В 2015 году я стала директором Третьяковки и не могла больше совмещать кураторскую работу с административной, как делала прежде, работая в Музеях Кремля. Есть некое неписаное правило — когда ты директор музейной институции, ты не можешь воплощать там свои творческие проекты. Но я знала, что есть куратор, который может воплотить самую сложную и амбициозную идею, а у нас она уже была — это был проект обменных выставок с Музеями Ватикана, в работе над которым я принимала участие с 2014 года.
Еще до моего прихода в Третьяковскую галерею было принято решение, что на выставке в Риме должно быть представлено русское искусство. Тогдашний директор Третьяковки Ирина Лебедева сказала, что тогда именно они должны принимать и экспозицию из Ватикана. Когда я стала директором Третьяковки, у меня не было ни секунды сомнений, кого пригласить делать выставку из собрания ватиканского музея. Конечно, Аркадия — лучшего знатока итальянского искусства (да простят мне эти слова все остальные коллеги).
Это был уникальный проект, хотя, казалось бы, отобрать 42 лучшие работы из экспозиции Пинакотеки Ватикана не так уж сложно, но только на первый, поверхностный взгляд. Эта выставка стала самым представительным собранием шедевров музея, когда-либо выдававшимся за рубеж. Даже в музей “Метрополитен” в свое время был выдан более скромный состав.
Куратором выставки был Аркадий, я доверила ему отбор, но мы делали его вместе — приезжали в Рим, работали с итальянскими коллегами. Мы поставили самую высокую планку — попросить все, что мы хотели. Это поразительно, но нам не отказали почти ни в чем, а если в чем-то и отказали по состоянию сохранности, то были предложены абсолютно адекватные замены. Выставка представляла то, как воплощали христианские сюжеты итальянские и европейские художники, исповедовавшие католицизм и работавшие на папскую власть.

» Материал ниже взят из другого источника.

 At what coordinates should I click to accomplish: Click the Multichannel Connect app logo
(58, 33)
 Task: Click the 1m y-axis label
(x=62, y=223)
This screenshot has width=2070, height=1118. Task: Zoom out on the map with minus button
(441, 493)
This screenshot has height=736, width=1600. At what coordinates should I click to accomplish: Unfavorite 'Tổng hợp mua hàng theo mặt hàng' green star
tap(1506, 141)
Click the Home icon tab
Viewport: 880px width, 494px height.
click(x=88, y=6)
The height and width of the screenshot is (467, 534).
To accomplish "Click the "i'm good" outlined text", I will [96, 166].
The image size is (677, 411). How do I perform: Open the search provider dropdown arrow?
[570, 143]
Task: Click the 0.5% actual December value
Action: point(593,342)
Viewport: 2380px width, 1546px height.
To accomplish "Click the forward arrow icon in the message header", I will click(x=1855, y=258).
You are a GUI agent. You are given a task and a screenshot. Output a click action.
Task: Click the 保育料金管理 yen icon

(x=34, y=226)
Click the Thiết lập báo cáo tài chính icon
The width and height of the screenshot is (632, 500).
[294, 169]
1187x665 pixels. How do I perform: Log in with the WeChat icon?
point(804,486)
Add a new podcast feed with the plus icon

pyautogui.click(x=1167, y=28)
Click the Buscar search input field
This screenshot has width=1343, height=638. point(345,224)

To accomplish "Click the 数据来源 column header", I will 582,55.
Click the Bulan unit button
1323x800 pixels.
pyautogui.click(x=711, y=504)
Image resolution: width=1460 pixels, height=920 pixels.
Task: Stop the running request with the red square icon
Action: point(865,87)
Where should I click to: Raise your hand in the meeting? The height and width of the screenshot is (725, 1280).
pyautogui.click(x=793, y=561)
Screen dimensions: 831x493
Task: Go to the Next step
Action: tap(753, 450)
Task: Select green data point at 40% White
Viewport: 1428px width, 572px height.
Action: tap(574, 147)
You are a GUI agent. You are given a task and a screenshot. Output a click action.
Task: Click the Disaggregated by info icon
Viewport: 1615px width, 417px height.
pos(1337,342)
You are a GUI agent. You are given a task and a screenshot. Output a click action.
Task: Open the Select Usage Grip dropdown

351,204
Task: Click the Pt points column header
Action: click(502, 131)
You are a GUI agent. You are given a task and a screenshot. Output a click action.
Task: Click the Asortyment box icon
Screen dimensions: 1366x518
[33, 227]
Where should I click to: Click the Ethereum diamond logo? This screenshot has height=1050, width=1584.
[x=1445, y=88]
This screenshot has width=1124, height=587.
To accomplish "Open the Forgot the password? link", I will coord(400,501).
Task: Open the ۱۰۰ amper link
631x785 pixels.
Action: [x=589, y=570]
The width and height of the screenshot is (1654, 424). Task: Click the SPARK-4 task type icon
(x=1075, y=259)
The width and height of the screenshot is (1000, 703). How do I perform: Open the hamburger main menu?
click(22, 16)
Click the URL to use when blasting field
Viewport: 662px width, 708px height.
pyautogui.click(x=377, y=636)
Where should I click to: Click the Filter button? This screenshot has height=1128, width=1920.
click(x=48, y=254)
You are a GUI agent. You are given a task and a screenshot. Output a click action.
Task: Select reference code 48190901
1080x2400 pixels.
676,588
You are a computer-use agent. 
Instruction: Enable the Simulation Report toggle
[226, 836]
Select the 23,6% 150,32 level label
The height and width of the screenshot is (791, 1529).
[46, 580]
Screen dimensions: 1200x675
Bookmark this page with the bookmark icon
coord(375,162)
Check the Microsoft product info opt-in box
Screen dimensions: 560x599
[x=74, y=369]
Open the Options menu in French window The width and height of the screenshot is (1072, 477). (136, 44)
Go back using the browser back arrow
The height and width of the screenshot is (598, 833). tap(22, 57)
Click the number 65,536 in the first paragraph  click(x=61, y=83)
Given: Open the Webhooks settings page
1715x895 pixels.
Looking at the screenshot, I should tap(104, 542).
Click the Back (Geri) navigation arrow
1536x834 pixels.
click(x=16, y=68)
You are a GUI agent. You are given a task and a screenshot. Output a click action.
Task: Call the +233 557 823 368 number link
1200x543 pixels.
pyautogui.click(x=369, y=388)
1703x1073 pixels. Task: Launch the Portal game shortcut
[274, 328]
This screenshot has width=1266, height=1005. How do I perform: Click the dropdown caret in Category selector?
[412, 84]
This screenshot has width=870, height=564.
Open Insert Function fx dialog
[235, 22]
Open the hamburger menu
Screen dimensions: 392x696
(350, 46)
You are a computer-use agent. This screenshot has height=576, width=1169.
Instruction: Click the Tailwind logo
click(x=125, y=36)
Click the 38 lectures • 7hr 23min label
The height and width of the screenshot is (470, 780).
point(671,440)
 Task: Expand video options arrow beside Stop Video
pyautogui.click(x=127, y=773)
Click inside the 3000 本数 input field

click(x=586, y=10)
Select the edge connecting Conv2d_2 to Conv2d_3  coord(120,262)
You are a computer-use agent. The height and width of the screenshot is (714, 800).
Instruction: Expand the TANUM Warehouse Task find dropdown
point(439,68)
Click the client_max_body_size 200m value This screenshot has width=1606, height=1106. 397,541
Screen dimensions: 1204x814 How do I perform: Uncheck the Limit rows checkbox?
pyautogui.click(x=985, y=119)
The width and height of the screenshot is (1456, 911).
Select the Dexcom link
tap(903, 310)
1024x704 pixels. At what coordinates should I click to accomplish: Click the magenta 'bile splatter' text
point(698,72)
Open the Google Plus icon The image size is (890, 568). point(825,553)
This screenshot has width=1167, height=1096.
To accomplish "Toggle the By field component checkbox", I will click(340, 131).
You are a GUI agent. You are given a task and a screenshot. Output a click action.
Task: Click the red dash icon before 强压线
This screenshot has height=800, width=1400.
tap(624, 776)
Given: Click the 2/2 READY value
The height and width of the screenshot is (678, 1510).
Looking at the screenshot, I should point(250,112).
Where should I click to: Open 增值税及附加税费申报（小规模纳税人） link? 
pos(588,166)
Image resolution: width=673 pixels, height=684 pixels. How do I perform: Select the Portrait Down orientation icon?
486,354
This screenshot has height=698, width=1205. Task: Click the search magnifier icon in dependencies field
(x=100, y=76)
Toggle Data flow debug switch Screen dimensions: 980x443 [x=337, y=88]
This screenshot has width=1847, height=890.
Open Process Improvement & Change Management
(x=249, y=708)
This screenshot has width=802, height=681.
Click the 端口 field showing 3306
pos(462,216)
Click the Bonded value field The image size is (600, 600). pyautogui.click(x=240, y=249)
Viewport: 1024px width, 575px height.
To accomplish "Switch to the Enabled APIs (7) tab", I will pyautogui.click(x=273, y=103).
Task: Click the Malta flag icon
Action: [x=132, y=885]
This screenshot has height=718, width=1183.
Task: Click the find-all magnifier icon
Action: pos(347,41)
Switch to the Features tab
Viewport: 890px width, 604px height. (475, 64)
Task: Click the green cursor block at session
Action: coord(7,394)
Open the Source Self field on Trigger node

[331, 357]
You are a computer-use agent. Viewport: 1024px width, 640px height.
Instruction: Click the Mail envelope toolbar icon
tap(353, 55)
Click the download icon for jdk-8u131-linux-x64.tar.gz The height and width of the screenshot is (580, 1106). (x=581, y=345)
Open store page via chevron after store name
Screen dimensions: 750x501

Когда встал вопрос об ответной выставке, я предложила коллегам поработать над составом выставки с Аркадием. Выставка называлась “Русский путь” (правда, он хотел другое название). То, как сопрягались между собой и с архитектурой Бернини шедевры русской иконописи и живописи — невероятная заслуга Аркадия: это было очень смело и оригинально, иногда даже пугающе. А потом становилось понятно, что человек, который всю жизнь занимался западноевропейским искусством, может считывать, понимать и интерпретировать русское искусство сложнее и глубже тех, кто профессионально занимался им всю жизнь. У Аркадия сложился прекрасный альянс с сокуратором выставки Татьяной Юденковой, и мне было невероятно приятно видеть, как настороженное отношение коллег из Третьяковки сменилось пониманием концепции Аркадия и последующей работой в абсолютный унисон. Его идеи работали на их собственные научные изыскания и концепции. Увидеть в передвижниках продолжение того, что всегда волновало великих русских художников от иконописцев до Александра Иванова, проследить духовный вектор от Дионисия до Малевича было настоящей революцией.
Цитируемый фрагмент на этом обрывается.